僅かな間だったが、「金」の玉の芝狸達は巧みに「あるそん・ろう火付盗賊方」に潜入していたものの、運命を共にして消滅する気などは全くなかった。
自らの保身こそ、芝狸達の理なのである。
そして、巧みに漁夫の利を得る事であった。
「SS(スペシャルソード)親衛隊」の隊員が第1飛行隊の新米村民兵や、ゴメリー中尉直属の第30軍団の兵士や、同じ北方蛮族仲間の「あるそん・ろう火付盗賊方」の各諸子らをなぶっている脇で、芝狸達はまるでプロフェッショナルの従者の様に静かに寄り添っていた。

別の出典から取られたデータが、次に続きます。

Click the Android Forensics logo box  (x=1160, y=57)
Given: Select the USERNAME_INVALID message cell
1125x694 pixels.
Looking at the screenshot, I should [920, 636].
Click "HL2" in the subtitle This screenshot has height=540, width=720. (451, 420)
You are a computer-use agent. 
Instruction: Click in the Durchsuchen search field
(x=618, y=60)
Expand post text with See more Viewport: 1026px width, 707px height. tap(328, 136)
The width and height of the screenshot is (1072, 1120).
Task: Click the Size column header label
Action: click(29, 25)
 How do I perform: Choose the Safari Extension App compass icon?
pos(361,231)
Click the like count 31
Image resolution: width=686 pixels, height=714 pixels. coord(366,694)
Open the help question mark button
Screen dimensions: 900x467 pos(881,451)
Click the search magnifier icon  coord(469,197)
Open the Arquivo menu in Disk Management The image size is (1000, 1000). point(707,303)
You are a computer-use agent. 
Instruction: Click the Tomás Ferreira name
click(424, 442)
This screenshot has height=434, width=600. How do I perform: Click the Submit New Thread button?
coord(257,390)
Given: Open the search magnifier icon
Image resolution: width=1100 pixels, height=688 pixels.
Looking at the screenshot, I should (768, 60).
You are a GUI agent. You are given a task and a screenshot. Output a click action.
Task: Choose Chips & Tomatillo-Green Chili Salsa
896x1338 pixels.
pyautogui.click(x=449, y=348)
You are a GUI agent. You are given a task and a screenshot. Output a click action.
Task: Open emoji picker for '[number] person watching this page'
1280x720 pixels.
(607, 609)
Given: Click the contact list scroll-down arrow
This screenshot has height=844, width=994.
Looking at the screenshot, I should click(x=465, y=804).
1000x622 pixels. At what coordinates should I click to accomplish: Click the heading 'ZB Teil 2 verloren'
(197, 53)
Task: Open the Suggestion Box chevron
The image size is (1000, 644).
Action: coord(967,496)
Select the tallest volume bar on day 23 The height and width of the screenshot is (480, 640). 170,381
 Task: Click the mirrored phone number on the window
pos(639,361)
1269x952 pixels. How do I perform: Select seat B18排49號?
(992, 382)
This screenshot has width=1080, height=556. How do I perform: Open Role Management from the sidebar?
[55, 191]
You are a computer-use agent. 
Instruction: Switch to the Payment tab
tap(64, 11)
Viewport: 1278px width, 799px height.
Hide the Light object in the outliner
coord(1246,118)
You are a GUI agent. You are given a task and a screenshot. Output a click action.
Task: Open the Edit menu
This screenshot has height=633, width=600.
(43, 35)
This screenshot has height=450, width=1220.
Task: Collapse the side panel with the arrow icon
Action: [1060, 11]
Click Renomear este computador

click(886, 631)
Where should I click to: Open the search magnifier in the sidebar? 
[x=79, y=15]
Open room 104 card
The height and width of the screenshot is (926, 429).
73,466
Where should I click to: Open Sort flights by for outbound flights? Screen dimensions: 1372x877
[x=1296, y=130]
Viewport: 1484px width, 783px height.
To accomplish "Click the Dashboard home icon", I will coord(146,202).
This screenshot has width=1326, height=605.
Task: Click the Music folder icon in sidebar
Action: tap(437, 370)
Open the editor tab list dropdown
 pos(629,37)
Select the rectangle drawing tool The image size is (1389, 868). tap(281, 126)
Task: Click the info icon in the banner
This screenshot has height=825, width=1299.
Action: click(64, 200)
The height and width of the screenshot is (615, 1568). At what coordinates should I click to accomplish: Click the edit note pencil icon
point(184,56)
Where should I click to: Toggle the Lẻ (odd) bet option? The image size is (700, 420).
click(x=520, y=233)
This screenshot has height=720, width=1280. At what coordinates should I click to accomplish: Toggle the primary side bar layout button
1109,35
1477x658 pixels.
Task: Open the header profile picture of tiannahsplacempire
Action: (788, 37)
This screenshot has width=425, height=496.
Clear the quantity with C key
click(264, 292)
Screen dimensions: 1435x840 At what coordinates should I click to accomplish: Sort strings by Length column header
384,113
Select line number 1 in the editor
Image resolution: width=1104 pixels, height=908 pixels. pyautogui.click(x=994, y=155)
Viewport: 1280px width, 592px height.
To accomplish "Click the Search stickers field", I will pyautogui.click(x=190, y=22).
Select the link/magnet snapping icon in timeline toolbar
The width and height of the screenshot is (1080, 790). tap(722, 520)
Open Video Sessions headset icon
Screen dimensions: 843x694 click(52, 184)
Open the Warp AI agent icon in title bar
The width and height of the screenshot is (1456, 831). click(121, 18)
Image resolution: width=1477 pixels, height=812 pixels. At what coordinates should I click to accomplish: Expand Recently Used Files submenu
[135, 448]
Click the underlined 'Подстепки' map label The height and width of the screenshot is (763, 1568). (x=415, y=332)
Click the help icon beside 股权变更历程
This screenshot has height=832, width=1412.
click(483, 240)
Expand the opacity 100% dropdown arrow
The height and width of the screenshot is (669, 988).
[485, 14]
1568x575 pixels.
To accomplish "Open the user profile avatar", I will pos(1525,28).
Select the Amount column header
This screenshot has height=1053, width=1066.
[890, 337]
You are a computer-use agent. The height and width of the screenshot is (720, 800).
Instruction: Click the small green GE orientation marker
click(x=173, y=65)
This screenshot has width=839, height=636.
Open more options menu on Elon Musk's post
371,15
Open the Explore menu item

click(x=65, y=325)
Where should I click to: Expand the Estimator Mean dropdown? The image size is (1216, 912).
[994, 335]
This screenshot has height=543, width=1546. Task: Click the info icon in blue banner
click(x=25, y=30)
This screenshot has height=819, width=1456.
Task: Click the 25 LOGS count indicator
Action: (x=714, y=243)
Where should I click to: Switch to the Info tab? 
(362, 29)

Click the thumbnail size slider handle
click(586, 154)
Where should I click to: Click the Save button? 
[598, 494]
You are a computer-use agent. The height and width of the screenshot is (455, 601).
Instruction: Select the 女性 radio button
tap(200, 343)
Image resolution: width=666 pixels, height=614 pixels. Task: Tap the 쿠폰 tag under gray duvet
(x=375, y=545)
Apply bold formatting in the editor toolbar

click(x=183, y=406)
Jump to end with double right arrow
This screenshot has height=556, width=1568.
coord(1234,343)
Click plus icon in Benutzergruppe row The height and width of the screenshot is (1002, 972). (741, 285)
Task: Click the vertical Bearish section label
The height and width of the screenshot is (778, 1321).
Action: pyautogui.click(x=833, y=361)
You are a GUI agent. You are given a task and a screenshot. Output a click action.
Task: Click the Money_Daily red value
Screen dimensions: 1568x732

雪原の芝に化けた攻撃手法をとっていただけにSS親衛隊員達に「あるそん・ろう火付盗賊方」の仲間と疑われていない。
脇に寄り添いつつも、その陰に隠れる様に自らの姿を表に出さないよう注意しながら、SS親衛隊員達の獲物の口に放り込みやすいように加工し直した唐辛子団子やら、○○が先端に付着している超キモイ突んつく棒を芝狸達はタイミングよくSS親衛隊員に手渡している。
その姿は手術中の医者と、その差し出す手にメスを手際よく渡すベテラン看護婦のようであった。
芝狸達はただ道具を渡すだけではなく、その他の数々の卑劣な道具を考案して準備するなど、芝狸達はSS親衛隊員達への気配りに余念のない手助けをしていた。
さらに、応援団SBT12を結成して、額に汗しながら応援歌を歌い、激しい腹鼓と振り付けでSS親衛隊員の虐待行為を一種のお祭り騒ぎへと昇華させるべく盛り上げ、SS親衛隊員達を鼓舞していた。
こうして「SS(スペシャルソード)親衛隊」の隊員達を効果的に手伝う事で芝狸達は次第にSS親衛隊員の好感度をアップしていったのである。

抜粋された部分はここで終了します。